→ Your task:
Reproduce verbatim every line of the items, from the line containing "Task: Click the Metallic" down to the line containing "click(x=408, y=62)", both included.

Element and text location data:

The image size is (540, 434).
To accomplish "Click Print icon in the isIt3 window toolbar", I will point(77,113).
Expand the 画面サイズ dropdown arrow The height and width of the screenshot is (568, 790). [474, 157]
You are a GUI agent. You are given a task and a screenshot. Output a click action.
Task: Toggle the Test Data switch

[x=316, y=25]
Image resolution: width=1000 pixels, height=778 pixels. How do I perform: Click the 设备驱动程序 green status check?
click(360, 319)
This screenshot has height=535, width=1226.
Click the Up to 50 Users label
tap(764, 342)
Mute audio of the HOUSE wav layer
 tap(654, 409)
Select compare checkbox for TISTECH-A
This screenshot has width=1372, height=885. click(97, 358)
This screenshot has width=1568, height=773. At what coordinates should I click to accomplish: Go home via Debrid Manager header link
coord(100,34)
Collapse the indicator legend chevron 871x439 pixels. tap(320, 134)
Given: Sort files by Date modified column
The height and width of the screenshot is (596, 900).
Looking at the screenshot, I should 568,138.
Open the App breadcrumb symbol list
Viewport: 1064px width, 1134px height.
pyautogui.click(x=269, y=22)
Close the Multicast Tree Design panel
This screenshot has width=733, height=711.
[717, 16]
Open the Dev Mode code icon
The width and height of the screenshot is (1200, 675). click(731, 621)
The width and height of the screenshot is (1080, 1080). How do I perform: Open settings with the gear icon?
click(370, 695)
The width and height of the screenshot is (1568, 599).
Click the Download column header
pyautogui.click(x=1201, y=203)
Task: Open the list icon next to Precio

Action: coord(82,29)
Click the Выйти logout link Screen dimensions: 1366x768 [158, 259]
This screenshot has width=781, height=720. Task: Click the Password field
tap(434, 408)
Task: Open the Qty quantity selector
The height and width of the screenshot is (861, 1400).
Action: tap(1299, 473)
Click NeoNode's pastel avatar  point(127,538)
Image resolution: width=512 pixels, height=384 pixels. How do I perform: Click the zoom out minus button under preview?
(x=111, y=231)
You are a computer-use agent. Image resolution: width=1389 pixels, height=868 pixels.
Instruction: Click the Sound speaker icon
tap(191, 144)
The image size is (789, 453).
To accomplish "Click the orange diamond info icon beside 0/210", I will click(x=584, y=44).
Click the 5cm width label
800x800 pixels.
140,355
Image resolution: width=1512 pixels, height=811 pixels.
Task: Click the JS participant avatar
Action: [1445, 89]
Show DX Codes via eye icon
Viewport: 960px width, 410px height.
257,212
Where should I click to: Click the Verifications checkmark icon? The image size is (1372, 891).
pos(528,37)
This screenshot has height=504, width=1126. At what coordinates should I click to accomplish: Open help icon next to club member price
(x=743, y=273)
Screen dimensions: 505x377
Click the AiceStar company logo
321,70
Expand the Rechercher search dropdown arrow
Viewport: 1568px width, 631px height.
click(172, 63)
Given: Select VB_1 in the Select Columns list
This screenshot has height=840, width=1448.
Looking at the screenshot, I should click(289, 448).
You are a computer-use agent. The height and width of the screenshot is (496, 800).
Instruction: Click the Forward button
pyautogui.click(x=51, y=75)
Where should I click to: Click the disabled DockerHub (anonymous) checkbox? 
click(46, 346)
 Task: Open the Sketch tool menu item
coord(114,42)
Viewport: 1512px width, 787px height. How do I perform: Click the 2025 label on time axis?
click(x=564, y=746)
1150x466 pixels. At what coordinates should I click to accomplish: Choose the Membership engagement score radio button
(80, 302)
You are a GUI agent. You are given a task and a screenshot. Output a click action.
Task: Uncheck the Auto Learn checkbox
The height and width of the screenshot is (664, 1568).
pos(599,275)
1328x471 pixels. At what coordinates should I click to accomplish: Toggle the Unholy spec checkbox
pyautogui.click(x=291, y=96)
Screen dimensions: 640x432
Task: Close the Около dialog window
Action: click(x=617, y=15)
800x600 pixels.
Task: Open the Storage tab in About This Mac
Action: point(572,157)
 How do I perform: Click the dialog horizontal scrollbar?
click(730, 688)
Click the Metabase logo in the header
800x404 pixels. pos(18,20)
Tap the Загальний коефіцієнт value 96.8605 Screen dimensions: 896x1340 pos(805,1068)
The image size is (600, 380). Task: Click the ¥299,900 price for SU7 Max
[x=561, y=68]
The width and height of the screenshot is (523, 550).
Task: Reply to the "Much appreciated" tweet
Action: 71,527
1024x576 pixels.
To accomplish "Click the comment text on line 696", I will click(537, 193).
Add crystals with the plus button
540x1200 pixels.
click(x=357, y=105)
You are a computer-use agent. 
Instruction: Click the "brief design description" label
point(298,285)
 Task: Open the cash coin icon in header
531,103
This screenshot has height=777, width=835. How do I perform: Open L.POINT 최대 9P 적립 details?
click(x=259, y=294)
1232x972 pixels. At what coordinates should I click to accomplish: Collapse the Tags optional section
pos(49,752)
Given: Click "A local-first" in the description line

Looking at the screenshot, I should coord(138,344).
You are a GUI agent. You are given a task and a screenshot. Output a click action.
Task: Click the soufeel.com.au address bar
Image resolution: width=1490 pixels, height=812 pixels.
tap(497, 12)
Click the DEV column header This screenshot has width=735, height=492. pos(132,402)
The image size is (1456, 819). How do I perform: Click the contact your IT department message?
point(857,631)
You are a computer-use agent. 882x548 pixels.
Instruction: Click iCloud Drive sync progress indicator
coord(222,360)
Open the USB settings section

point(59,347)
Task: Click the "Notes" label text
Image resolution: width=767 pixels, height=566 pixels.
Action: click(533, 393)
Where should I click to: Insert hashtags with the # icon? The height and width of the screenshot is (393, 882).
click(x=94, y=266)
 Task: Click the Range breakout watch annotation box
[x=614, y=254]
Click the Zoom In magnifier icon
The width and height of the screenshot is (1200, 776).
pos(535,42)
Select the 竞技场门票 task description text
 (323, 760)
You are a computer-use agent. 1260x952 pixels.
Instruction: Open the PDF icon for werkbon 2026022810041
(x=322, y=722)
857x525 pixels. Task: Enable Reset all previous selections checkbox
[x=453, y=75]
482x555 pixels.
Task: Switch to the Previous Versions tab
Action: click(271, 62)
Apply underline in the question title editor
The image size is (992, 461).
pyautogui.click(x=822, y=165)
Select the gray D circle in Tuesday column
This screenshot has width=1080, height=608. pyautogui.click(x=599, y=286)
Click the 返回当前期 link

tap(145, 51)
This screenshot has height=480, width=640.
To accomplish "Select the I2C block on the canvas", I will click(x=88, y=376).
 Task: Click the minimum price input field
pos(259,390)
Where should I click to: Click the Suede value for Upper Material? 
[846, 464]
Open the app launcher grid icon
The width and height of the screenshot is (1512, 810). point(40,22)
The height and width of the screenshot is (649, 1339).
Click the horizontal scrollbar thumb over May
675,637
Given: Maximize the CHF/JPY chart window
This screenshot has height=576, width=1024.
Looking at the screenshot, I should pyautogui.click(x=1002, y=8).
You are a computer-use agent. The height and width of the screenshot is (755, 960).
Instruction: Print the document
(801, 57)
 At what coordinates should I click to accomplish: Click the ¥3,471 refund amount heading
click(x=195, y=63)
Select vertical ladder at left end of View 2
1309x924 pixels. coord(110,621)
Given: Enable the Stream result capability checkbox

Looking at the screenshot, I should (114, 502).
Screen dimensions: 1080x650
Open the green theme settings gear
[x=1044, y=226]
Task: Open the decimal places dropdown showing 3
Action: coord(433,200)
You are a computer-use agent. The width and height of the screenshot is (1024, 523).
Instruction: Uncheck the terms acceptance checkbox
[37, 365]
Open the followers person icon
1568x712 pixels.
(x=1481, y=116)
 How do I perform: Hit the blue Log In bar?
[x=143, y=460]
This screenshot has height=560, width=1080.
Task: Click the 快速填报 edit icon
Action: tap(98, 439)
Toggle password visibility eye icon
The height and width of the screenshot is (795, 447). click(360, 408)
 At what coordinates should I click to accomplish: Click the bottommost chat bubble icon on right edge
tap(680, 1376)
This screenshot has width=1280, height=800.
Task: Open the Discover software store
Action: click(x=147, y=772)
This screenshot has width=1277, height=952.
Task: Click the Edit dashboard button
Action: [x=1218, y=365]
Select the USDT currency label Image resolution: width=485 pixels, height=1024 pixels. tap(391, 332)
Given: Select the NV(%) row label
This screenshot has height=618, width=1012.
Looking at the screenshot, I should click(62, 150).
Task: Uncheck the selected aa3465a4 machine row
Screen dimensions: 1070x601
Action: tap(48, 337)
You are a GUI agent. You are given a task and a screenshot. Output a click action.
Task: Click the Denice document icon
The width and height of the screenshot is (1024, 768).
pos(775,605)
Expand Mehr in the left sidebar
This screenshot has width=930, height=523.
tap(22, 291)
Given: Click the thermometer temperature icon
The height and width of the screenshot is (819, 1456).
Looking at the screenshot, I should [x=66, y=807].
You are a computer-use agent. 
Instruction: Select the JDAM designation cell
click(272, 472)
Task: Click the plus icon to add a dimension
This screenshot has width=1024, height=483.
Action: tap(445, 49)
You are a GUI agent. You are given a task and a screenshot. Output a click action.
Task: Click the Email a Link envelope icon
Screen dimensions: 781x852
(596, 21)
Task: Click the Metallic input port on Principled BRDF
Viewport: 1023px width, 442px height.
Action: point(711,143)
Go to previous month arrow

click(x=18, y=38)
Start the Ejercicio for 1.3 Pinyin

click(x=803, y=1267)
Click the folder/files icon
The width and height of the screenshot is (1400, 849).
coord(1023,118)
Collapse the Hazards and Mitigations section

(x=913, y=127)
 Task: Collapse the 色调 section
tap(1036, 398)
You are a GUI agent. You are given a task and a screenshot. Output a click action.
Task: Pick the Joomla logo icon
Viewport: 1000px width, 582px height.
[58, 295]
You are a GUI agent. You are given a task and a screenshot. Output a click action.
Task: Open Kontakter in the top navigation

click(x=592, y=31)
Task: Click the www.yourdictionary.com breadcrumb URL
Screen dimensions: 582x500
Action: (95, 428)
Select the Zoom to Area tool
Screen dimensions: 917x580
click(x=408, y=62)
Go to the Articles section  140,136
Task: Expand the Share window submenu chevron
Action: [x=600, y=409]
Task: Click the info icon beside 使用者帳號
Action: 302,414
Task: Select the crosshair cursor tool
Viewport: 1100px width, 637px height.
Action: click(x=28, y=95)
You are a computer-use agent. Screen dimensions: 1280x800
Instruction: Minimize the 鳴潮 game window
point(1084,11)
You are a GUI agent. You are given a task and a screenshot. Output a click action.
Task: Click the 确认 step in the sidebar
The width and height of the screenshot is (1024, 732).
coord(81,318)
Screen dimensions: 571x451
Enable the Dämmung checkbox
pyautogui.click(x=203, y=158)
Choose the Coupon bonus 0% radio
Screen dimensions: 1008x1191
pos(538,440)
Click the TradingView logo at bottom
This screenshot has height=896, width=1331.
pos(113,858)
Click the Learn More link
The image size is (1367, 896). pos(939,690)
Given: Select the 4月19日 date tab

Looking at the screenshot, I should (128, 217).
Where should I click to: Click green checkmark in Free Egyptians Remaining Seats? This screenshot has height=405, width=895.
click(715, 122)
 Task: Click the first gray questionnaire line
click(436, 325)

→ Solution to the problem:
Task: Click the Metallic input port on Principled BRDF
Viewport: 1023px width, 442px height.
Action: point(711,143)
Go to previous month arrow

click(x=18, y=38)
Start the Ejercicio for 1.3 Pinyin

click(x=803, y=1267)
Click the folder/files icon
The width and height of the screenshot is (1400, 849).
coord(1023,118)
Collapse the Hazards and Mitigations section

(x=913, y=127)
 Task: Collapse the 色调 section
tap(1036, 398)
You are a GUI agent. You are given a task and a screenshot. Output a click action.
Task: Pick the Joomla logo icon
Viewport: 1000px width, 582px height.
[58, 295]
You are a GUI agent. You are given a task and a screenshot. Output a click action.
Task: Open Kontakter in the top navigation

click(x=592, y=31)
Task: Click the www.yourdictionary.com breadcrumb URL
Screen dimensions: 582x500
Action: (95, 428)
Select the Zoom to Area tool
Screen dimensions: 917x580
click(x=408, y=62)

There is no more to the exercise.